MESHUGGAH has nothing to prove. The group's auspicious early work alone—namely "Destroy Erase Improve" (1995) and "Chaosphere" (1998)—cemented its eternal standing as one of metal's most influential bands, and the suggested ongoing promise has materialized as it has progressed. The band has influenced a plethora of heavy music styles ranging from hardcore to prog, most notably the equally adored and derided subgenre djent. Like a well-oiled machine, MESHUGGAH has consistently eclipsed the efforts of its ambitious devotees and un-imaginative sycophantes alike.
After carving its niche, MESHUGGAH continued to fine-tune its formula rather than take any significant left turns. That being said, the 2004 "I" EP stands out as the band's most experimental effort, stringing together random ideas bundled within a 21-minute track. Excellence continued permeating its successive releases, however, an excessively polished and digital packaging and production has paradoxically rendered their fruitful inclination toward machinelike precision somewhat stale. The band's choice to record full-length number eight, "The Violent Sleep of Reason", live in the studio couldn't have come at a better time. MESHUGGAH has not rewritten its game-changing formula, but the performances are noticeably more organic and human. "The Violent Sleep of Reason" sounds like it came from a band jamming together in a room rather than a collection of files spit out by a computer program designed to recycle the band's ideas from past efforts.
There is a tremendous amount of activity here. It isn't necessarily easy to take in and fully perceive initially, but it is instantly pleasurable to listen to. MESHUGGAH's innovative approach is endlessly analyzed by music theory nerds. Post-graduate academics have even written papers about the band's elaborate, detailed art. Yet its fanbase reaches far beyond the loitering denizens of Guitar Center because the fracas doesn't drift off into self-indulgence. MESHUGGAH writes with a consistent sense of purpose.
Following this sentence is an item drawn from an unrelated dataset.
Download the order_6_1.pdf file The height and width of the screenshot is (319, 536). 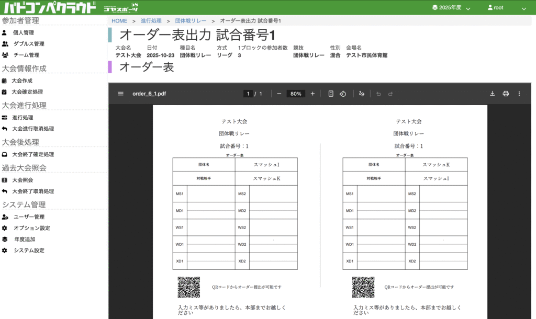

Even at the band's most complex—as with the meandering, schizophrenic guitar work of "By the Ton"—drummer Tomas Haake pins everything down with a relatively steady beat and keen understanding of linear momentum and impact, accented additionally with Jens Kidman's punchy, rhythmic barking.
The group wastes little time from the get-go as the menacing, crawling riff of opener "Clockworks" sets the tone for everything that follows. The band demands your attention with its idiosyncratic use of jolting polyrhythms, which extend through the entirety of "The Violent Sleep of Reason". The aptly entitled "Our Rage Won't Die" unleashes MESHUGGAH's characteristic jagged, stuttering riffs. These are expertly reigned in to allow their resonance to properly soak into the gray matter, as well as highlight a jangly, catchy riff slightly after the song's midpoint.
"MonstroCity", meanwhile, is one of the best songs the band has ever written. It succinctly begins with a hammering, memorable head-nodding groove that runs in tandem with Fredrik Thordendal's instantly emotive, ethereal guitar melody. The groove wanders in and out of the polyrhythmic webbing like a sage making his way through a labyrinth where the entire journey proves to be the reward: that really is what MESHUGGAH is all about. Sounding as fresh, potent and relevant as ever, "The Violent Sleep of Reason" is proof that MESHUGGAH's journey is far from over.